*Data excerpts*.
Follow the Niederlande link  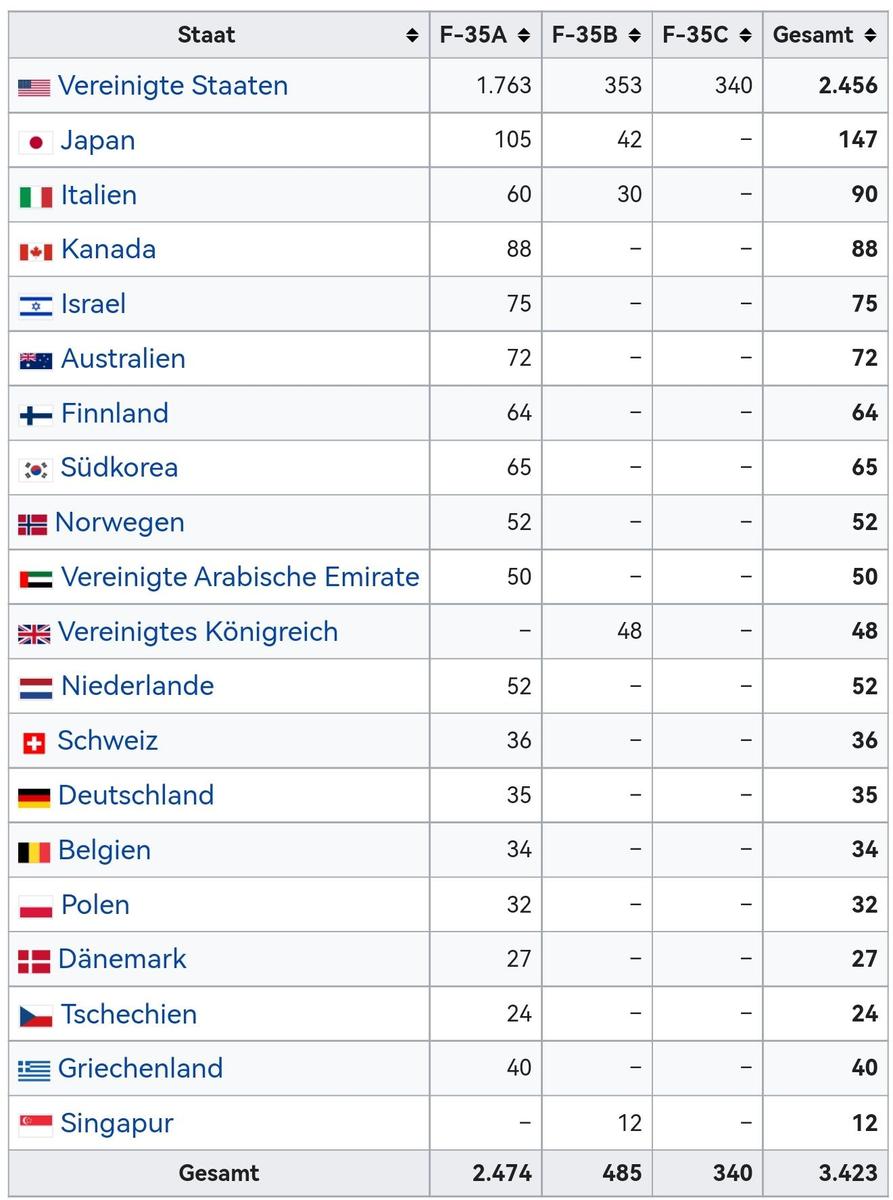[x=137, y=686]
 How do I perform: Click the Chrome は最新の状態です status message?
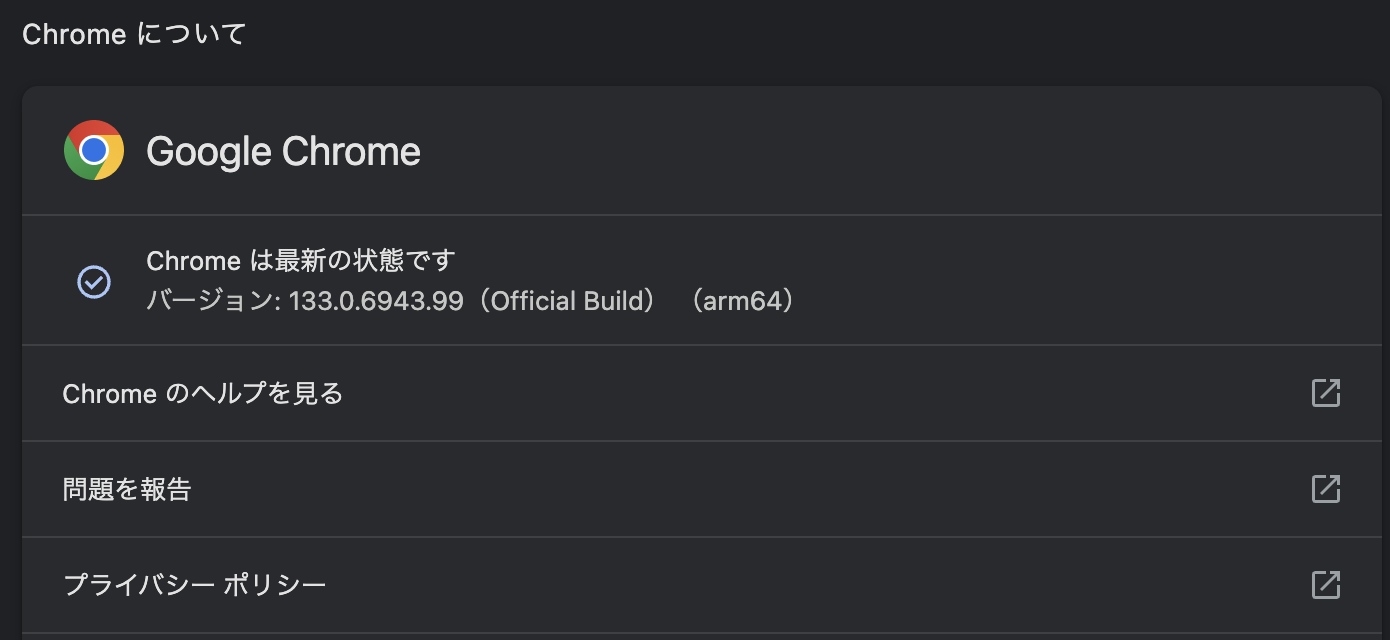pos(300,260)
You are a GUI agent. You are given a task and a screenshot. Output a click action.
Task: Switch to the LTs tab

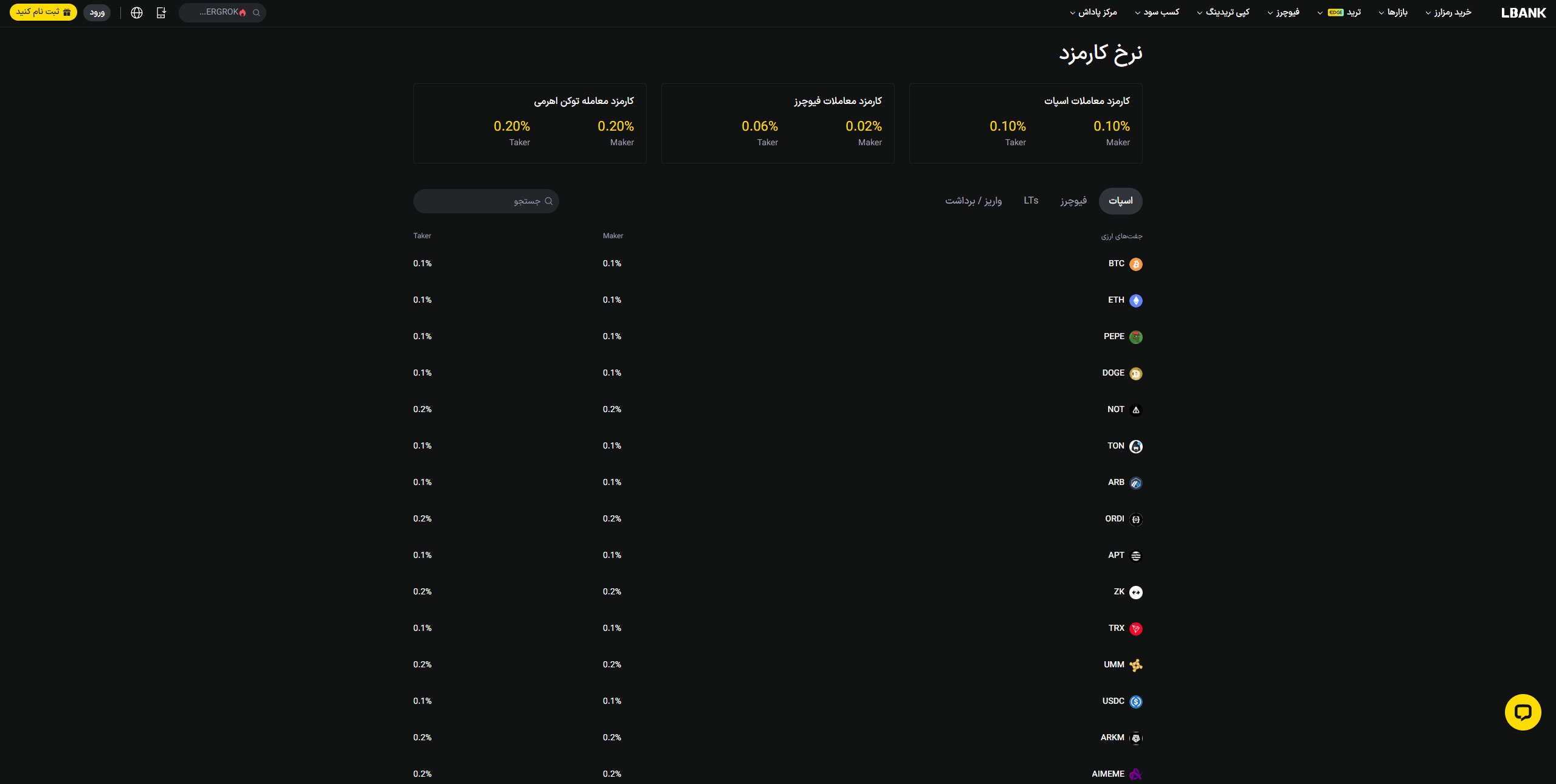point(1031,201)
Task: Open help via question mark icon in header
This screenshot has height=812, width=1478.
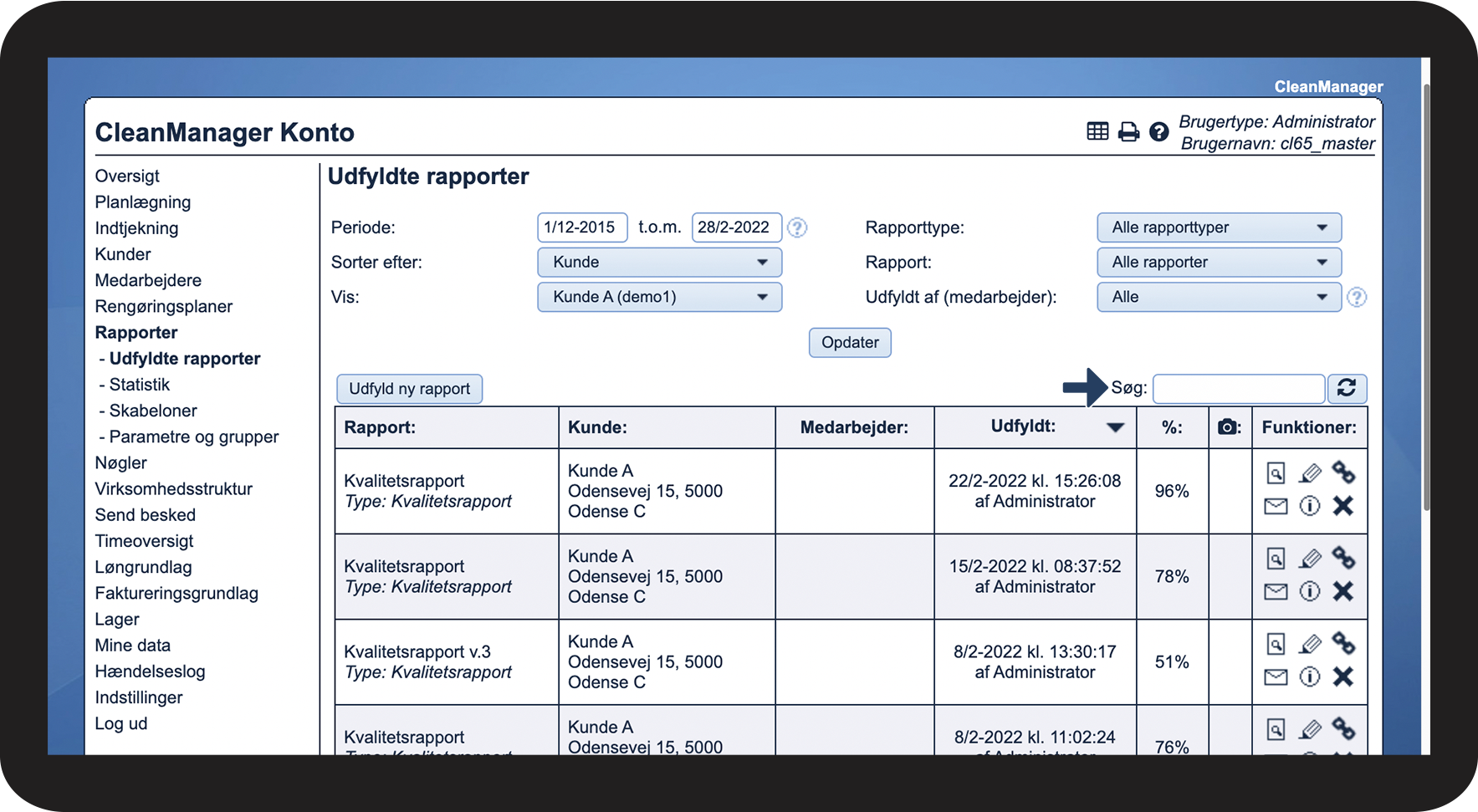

*Directions for this task*. Take the line containing "You are a GUI" through the last line of the material and retype exactly those lines, both ends included, with no pictures.

*Answer space*.
You are a GUI agent. You are given a task and a screenshot. Output a click action.
Task: Switch to the LTs tab

point(1031,201)
Task: Open help via question mark icon in header
This screenshot has height=812, width=1478.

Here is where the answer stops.